Koza Dereza , czyli o ojeku który olejkiem nie jest ?...

Witajcie! Dziś pokażę Wam kolejny ciekawy i dość niezwykły kosmetyk z serii moich rosyjskich wynalazków. To również kosmetyk marki Fitokosetik. O co te zamieszanie? Przedstawiam Wam żel - olejek pod prysznic Koza Dereza o właściwościach odżywczych i nawilżających.

Seria Koza Dereza bazuje na dobroczynnych właściwościach koziego mleka oraz na naturalnych olejkach. Są to ręcznie robione kosmetyki bazujące na najnowszych technologiach.
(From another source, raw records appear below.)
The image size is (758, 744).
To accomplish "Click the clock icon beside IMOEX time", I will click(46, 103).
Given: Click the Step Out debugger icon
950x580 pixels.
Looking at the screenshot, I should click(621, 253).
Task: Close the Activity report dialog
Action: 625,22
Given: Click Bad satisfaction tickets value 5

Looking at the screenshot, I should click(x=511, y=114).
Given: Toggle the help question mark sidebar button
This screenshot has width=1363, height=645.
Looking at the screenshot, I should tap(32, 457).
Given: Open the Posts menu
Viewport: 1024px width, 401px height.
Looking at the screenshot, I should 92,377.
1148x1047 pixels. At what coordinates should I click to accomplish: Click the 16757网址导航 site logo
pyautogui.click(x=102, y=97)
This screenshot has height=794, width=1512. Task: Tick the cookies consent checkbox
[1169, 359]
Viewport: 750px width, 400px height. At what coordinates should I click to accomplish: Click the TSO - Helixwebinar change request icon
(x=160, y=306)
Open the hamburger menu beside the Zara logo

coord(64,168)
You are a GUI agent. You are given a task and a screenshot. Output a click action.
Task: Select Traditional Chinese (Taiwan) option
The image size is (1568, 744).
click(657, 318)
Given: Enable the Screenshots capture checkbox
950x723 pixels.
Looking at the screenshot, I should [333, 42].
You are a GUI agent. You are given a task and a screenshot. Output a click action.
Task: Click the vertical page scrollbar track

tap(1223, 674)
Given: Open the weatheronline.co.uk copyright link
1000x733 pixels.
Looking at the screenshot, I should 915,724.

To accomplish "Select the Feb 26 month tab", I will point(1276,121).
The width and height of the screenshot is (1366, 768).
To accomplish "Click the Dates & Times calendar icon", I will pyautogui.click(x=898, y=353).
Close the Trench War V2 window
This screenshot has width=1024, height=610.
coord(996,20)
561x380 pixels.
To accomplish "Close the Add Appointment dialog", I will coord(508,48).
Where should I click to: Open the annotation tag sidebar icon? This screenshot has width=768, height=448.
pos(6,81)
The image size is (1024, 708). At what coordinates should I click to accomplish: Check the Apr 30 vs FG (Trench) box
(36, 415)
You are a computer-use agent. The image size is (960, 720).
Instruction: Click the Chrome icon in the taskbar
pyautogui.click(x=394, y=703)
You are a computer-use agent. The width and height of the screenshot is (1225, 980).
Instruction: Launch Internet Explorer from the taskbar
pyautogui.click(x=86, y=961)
W skład linii wchodzą nie tylko kosmetyki do ciała, ale także te do włosów.
A więc zauroczyłam się kozą. Też zaskoczył mnie fakt, że w opisie produktu wszędzie mamy Koza Dereza , zaś na opakowaniu jak byk jest "Depeza" , ale biegła w lingwistyce nie jestem i sugeruję się wpisami w sklepach.
Moja kózka to jak wspominałam wariant odżywczo nawilżający. W składzie zawiera m.in masło kakaowe, wanilię i borówkę. Prawda, że brzmi pysznie? Tak też pachnie ów wynalazek. Niezwykle słodko i apetycznie! Sama konsystencja jest lekko żelowa, przyjemna i łatwa w aplikacji. Może i nie wybijają się tu olejki przy pierwszej styczności z kosmetykiem. Także forma wcale nie wygląda na olejową. Ale kiedy zaczniecie używać tego żelu poczujecie przyjemne uczucie nawilżenia i miękkości, które dają zawarte w składzie olejki. Myślę, że właściwsze określenie dla tego kosmetyku to żel o bogatej odżywczej formule z olejkami. A tak można się spodziewać czegoś innego niż właściwie zastaniemy otwierając opakowanie.
Żel pieni się delikatnie tworząc subtelną piankę. Dlatego ja wolę używać go z gąbką, wtedy piany jest znacznie więcej. Koza myje dobrze, a do tego pachnie obłędnie! Więc nie sposób jej nie lubić. Po myciu nie mam potrzeby sięgania błyskawicznie po balsam. Wada tego kosmetyku? Za szybko się kończy! W pociesznym słoiczku mamy 175 ml produktu. Nabierając żel palcami traci się trochę kontrolę nad jego ilością. Nie raz nabrało mi się go zbyt wiele.

Cieszę się, że obecny postęp technologiczny umożliwia nam zakupy bez wychodzenia z domu. Możemy zdobyć perełki kosmetyczne z całego świata! Oczywiście testuję sobie różne produkty kiedy mam na to wolne środki. Każdy drobiazg sprawia mi frajdę. A Wy co ostatnio odkryliście kosmetycznego w "internetach"?